Thread 63 (Thread 0x7f010b3f9700 (LWP 7890)): #0 0x00000032120f6dde in __lll_lock_wait_private () from /lib64/libc.so.6 #1 0x000000321207c59b in _L_lock_9495 () from /lib64/libc.so.6 #2 0x0000003212079b86 in malloc () from /lib64/libc.so.6 #3 0x000000321180cb8d in _dl_map_object_deps () from /lib64/ld-linux-x86-64.so.2 #4 0x0000003211812a11 in dl_open_worker () from /lib64/ld-linux-x86-64.so.2 #5 0x000000321180e196 in _dl_catch_error () from /lib64/ld-linux-x86-64.so.2 #6 0x000000321181246a in _dl_open () from /lib64/ld-linux-x86-64.so.2 #7 0x00000032121250a0 in do_dlopen () from /lib64/libc.so.6 #8 0x000000321180e196 in _dl_catch_error () from /lib64/ld-linux-x86-64.so.2 #9 0x00000032121251f7 in __libc_dlopen_mode () from /lib64/libc.so.6 #10 0x00000032120fd5f5 in init () from /lib64/libc.so.6 #11 0x000000321240cb23 in pthread_once () from /lib64/libpthread.so.0 #12 0x00000032120fd6f4 in backtrace () from /lib64/libc.so.6 #13 0x0000000000614363 in printStackTrace() () #14 0x000000000061497a in interruptTrigger(int, siginfo*, void*) () #15 <signal handler called> #16 0x0000003212078c33 in _int_malloc () from /lib64/libc.so.6 #17 0x0000003212079b91 in malloc () from /lib64/libc.so.6 #18 0x00000030142bd09d in operator new(unsigned long) () from /usr/lib64/libstdc++.so.6 #19 0x00000000006982ce in NetFramework::CSockAddrStorage::CSockAddrStorage() () #20 0x000000000066639d in CConnection::attach(NetFramework::CSockStream&) () #21 0x0000000000620be0 in CServiceBase::init(NetFramework::CSockStream&) () #22 0x00000000005c1193 in CSession::init(NetFramework::CSockStream&) () #23 0x00000000005705a8 in CDNServer::accept(NetFramework::CSockStream&) () #24 0x000000000061f3e4 in CServer::Internal::handle_input(int) () #25 0x000000000069595a in NetFramework::CNetThread::handle_netevent(NetFramework::list_node*) () #26 0x0000000000695bbf in NetFramework::CNetThread::ThreadProc(Infra::CThreadLite&) () #27 0x00000000006a3f38 in (anonymous namespace)::InternalThreadBody(void*) () #28 0x0000003212407851 in start_thread () from /lib64/libpthread.so.0 #29 0x00000032120e767d in clone () from /lib64/libc.so.6
由于LWP 7890 线程处理信号时两次进入malloc死锁,导致很多其他线程在执行到malloc时卡主。而这些线程本身可能还持有一些业务上的锁,导致死锁迅速扩散,最终整个进程几乎都卡主了。

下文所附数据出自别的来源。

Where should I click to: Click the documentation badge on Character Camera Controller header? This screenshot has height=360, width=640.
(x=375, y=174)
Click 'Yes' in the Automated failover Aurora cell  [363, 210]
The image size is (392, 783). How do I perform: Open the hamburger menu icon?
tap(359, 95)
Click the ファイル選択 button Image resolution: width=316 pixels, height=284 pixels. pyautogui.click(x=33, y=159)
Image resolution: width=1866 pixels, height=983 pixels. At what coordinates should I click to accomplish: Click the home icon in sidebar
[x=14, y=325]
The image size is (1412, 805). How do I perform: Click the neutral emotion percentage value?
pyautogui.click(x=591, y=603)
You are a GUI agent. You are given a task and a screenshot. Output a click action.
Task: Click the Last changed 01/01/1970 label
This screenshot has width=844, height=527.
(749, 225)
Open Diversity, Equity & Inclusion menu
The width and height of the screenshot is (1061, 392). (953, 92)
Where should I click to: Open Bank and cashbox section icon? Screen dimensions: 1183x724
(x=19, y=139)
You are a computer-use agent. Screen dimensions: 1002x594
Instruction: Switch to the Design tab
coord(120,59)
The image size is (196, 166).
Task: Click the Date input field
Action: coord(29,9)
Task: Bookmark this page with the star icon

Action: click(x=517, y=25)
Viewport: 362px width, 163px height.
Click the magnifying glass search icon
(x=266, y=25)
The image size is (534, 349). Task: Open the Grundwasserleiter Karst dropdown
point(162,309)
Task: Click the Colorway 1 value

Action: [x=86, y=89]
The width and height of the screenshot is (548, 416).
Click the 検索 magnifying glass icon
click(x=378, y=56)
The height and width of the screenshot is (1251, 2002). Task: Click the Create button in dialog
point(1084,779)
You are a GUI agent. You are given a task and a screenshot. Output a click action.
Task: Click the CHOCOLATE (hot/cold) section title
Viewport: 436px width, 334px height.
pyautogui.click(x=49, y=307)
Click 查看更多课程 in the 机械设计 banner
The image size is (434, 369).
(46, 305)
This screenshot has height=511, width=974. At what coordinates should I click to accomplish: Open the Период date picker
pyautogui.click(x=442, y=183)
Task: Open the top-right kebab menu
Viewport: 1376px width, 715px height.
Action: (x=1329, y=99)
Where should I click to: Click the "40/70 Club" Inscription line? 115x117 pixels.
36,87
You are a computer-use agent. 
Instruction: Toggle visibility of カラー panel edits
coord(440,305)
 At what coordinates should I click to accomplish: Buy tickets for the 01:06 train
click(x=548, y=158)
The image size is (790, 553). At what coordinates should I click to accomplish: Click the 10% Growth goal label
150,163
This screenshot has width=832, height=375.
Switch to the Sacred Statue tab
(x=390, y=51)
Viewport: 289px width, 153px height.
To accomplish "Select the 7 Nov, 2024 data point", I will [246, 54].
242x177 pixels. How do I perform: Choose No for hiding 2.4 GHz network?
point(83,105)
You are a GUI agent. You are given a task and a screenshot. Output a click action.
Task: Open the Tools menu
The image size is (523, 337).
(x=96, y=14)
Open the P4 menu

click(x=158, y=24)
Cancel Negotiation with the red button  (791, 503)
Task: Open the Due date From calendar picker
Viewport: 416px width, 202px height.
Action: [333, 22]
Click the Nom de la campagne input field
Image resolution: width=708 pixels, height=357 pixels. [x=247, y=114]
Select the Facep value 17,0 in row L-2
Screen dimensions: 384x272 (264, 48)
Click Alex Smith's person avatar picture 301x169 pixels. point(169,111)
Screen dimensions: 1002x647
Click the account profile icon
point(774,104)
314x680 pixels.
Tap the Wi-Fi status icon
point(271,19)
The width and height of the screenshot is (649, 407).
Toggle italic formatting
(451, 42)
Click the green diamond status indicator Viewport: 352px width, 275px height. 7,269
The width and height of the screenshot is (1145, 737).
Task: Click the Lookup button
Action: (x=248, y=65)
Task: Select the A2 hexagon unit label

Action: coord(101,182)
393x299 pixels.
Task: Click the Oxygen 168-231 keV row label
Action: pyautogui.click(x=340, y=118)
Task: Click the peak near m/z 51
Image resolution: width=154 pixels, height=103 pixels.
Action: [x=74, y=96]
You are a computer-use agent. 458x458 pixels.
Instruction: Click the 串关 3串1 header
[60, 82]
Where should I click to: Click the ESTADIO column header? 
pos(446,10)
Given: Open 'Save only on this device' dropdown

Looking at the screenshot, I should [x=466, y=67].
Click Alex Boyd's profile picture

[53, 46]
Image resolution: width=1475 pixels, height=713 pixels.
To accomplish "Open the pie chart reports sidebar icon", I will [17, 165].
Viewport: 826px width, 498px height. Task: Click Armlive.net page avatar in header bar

而且需要指出的是,有时候我们对malloc的调用可能比较隐晦,比如为std::string 等赋值,打印日志等,所以一不留神就容易栽进坑里。文中锁涉及的代码,更是我们项目组一些比较资深的骨干同事写的,其初衷是想在收到一些特殊信号时通过backtrace等函数将当前线程的堆栈打印到日志,方便定位问题。殊不知就是这个看似高明的处理,引发了更加复杂的问题。 由此可见,对于信号处理函数“必须保证可重入”这一点,在实际编码中必须慎之又慎,时刻谨记。
一般来说,信号处理函数中要做的事情应该尽量简单。通常可以置一个标识,由其他线程检测到这个标识后再做相应处理,而不是直接在信号处理函数中做这些事情。